Set out exactly every line of the entries below, starting at the line that holds "Click the Space Haven title bar app icon" and stopping after the line that holds "The image size is (1456, 821).".

*** Data to process Section Begins ***

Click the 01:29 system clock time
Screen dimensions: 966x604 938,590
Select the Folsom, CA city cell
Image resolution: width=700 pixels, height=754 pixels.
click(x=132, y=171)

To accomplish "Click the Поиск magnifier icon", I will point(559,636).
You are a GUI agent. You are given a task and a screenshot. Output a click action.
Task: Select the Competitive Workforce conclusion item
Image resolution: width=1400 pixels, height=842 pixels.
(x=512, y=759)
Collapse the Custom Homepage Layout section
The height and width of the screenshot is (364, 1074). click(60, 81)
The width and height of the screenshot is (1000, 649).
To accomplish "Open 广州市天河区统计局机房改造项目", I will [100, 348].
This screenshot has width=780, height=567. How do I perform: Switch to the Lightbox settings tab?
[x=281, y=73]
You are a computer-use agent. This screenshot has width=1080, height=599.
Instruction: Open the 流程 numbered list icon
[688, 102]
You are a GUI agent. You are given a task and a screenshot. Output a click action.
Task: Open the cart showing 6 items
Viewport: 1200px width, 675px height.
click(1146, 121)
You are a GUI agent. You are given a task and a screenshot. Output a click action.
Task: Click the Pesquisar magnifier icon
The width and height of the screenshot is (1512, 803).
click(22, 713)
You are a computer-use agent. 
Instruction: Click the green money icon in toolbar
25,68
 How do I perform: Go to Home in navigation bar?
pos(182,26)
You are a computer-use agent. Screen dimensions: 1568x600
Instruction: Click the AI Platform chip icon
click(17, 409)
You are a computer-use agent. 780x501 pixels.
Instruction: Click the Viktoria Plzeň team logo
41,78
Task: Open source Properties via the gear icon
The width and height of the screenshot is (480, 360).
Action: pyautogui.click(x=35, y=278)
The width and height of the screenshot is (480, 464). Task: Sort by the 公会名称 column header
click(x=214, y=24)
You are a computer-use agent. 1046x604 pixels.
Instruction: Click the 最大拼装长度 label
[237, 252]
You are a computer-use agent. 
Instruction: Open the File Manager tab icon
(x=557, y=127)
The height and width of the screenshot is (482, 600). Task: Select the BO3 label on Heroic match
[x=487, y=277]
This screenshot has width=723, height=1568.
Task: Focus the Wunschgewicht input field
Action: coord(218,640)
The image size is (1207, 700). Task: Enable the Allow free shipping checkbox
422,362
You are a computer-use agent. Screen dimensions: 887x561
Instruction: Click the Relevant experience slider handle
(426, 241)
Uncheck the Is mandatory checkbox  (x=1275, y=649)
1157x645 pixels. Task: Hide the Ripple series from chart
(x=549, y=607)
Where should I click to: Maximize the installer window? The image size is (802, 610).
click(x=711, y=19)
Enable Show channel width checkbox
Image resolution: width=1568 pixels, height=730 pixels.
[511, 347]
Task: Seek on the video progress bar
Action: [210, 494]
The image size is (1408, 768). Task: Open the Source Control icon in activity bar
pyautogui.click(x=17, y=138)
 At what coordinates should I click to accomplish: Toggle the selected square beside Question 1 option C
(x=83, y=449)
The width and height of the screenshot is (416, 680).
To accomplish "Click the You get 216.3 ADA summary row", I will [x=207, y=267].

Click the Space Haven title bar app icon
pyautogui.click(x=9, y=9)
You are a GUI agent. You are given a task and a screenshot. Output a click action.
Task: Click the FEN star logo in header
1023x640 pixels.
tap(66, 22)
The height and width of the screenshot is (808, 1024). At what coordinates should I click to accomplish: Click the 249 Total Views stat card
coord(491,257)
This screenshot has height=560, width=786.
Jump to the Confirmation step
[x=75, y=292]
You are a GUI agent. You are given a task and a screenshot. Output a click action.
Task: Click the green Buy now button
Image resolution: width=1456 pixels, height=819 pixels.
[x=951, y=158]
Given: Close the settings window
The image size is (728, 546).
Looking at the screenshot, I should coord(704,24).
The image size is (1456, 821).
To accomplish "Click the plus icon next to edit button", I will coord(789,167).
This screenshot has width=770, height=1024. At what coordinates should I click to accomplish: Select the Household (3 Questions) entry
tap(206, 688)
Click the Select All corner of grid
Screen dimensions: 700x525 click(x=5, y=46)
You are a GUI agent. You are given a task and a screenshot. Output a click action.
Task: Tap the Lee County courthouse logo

*** Data to process Section Ends ***

* [Exercise solution]
Click the Space Haven title bar app icon
pyautogui.click(x=9, y=9)
You are a GUI agent. You are given a task and a screenshot. Output a click action.
Task: Click the FEN star logo in header
1023x640 pixels.
tap(66, 22)
The height and width of the screenshot is (808, 1024). At what coordinates should I click to accomplish: Click the 249 Total Views stat card
coord(491,257)
This screenshot has height=560, width=786.
Jump to the Confirmation step
[x=75, y=292]
You are a GUI agent. You are given a task and a screenshot. Output a click action.
Task: Click the green Buy now button
Image resolution: width=1456 pixels, height=819 pixels.
[x=951, y=158]
Given: Close the settings window
The image size is (728, 546).
Looking at the screenshot, I should coord(704,24).
The image size is (1456, 821).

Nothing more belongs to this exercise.